Opinión | Tribuna
La certeza de la derrota
El anuncio de la Lotería de Navidad de este año vuelve a ser lacrimógeno, en la mejor de las tradiciones, pero introduce un factor innovador que no deja de ser interesante. No importa que toque. De hecho, es baladí, una futilidad. Un padre insiste a su hija para que compre un décimo. La chica, emancipada, vive sola y debe hacerse cargo de todos los encargos de la familia. Vive agobiada por las fiestas. Uno de los encargos es justamente el de la lotería. No llega a tiempo. Paréntesis: en la época en que todo se puede gestionar por internet, no calcula que puede comprarlo desde su ordenador. La cuestión es que quiere adquirirlo a la antigua usanza y resulta que no está a tiempo. Se desespera y se acuesta con el deseo de que todos desaparezcan, que la dejen tranquila. El deseo se cumple y al día siguiente navega desconsolada por una ciudad desierta, una pesadilla distópica. Encuentra una administración abierta, sin nadie, claro, y, al ser una mujer responsable, coge el décimo y deja el dinero, veinte euros, en la taquilla. Al día siguiente despierta, es el día del sorteo, y todo vuelve a la normalidad. Pero del viaje a la desesperación pervive su número. De hecho, digo número, pero no es cierto. Se trata de un boleto sin cifras. El padre ha vuelto de esa nada, del absurdo de la desaparición de los seres queridos, y está en la cocina. Está desayunando y escucha la sonsonia monótona del azar. Ya tienen el número, que no lo es. Y él le dice que da igual, que la lotería no está pensada para ganar, sino para poder estar juntos. Se tienen el uno al otro y con eso es suficiente. Da igual que toque.

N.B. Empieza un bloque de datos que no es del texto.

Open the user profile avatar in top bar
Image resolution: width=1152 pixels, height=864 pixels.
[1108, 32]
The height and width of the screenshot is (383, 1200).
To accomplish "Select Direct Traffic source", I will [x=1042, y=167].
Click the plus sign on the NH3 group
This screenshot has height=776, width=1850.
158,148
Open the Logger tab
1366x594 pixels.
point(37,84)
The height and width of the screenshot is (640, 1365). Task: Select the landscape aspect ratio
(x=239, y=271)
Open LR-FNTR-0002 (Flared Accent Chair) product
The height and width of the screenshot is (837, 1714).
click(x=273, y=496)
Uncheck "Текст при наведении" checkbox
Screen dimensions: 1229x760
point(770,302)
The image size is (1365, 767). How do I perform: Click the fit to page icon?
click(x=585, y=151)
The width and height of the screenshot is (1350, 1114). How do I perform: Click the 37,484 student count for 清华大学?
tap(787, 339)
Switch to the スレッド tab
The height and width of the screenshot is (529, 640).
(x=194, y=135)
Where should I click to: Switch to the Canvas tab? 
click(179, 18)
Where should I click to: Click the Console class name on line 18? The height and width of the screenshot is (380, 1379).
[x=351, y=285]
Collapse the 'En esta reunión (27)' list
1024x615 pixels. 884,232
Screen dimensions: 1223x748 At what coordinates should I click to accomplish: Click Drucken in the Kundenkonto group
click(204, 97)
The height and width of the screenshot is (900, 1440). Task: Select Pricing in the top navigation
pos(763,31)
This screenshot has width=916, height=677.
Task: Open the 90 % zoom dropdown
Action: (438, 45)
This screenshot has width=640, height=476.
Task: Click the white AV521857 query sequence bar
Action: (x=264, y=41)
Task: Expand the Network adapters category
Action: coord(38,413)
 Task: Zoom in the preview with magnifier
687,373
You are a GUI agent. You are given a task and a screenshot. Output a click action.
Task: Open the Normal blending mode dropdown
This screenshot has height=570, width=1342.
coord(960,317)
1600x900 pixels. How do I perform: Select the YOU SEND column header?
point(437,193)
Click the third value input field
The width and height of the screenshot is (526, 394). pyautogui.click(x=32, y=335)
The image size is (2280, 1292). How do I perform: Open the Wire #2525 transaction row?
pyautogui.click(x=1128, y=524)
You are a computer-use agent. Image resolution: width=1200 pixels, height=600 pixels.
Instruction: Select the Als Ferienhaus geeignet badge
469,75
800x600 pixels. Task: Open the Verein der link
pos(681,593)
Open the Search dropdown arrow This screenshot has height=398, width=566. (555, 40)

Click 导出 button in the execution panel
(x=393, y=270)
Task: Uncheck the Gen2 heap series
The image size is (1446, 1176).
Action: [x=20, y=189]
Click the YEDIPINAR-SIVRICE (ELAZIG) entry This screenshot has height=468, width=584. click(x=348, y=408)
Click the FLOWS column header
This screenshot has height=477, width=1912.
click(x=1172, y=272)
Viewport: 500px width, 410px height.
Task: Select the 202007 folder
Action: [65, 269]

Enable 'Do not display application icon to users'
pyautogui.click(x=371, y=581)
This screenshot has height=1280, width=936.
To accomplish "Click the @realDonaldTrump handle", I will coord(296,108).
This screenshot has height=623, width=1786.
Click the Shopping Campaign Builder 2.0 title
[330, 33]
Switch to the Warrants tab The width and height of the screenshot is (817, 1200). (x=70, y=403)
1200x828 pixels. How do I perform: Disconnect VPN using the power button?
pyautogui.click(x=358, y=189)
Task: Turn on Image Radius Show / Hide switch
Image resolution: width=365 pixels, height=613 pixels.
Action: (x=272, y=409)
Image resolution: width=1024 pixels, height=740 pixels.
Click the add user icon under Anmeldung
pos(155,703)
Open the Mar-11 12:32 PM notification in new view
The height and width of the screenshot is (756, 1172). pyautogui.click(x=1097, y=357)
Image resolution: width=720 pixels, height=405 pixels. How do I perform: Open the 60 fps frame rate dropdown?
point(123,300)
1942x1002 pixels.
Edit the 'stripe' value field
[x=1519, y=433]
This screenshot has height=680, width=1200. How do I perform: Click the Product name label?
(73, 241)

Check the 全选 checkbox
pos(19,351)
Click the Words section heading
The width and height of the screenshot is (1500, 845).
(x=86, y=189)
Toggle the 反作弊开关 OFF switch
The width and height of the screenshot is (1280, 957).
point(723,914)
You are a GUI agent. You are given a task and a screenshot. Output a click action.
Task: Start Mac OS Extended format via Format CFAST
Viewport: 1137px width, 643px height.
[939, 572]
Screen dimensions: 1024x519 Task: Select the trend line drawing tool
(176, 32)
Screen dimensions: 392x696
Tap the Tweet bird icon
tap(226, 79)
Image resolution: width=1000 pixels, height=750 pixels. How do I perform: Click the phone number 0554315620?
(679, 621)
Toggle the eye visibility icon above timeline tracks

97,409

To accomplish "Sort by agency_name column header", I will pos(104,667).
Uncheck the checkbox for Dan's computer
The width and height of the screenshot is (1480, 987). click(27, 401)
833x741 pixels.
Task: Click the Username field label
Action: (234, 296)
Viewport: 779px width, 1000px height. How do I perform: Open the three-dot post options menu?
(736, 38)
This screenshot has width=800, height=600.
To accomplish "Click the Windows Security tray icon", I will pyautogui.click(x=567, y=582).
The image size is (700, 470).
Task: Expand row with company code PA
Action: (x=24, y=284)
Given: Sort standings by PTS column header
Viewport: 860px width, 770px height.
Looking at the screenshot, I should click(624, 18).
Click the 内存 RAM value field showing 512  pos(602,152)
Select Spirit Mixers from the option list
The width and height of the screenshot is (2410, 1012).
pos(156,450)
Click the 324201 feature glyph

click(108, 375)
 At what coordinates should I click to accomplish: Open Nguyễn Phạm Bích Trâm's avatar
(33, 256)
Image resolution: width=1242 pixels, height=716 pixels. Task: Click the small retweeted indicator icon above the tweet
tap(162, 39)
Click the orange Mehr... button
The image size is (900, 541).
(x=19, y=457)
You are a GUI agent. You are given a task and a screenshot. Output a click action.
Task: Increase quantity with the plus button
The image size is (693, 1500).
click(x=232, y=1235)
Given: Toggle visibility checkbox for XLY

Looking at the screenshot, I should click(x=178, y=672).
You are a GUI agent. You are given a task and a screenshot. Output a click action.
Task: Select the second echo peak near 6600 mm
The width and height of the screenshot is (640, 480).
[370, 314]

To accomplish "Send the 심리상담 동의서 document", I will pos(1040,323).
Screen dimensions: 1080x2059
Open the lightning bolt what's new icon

No recuerdo una promoción tan peculiar. Normalmente, los anuncios de lotería se basan en la posibilidad de que la (buena) suerte haga estancia en casa de quien posee aquel hipotético salvoconducto a la riqueza y la felicidad (con variantes sobre el hecho de compartir las ganancias), pero este año se impone la certeza (e incluso me atrevería a decir que la necesidad) de la derrota: no compramos porque esperamos que el décimo nos aporte felicidad o riqueza, sino por el simple hecho de participar en una promesa que no es sino una repetición ritual. Es probable también que el Estado haya pensado que el incentivo del juego no era bueno para el ciudadano. Leo que el 70% de los ganadores acaban arruinados a los cinco años y, en atención a este dato, el mensaje es que es mejor perder y ser feliz que ganar y sufrir. «Hay muchas cosas en la vida más importantes que el dinero», decía Groucho Marx. Y añadía: «¡Pero son tan caras!».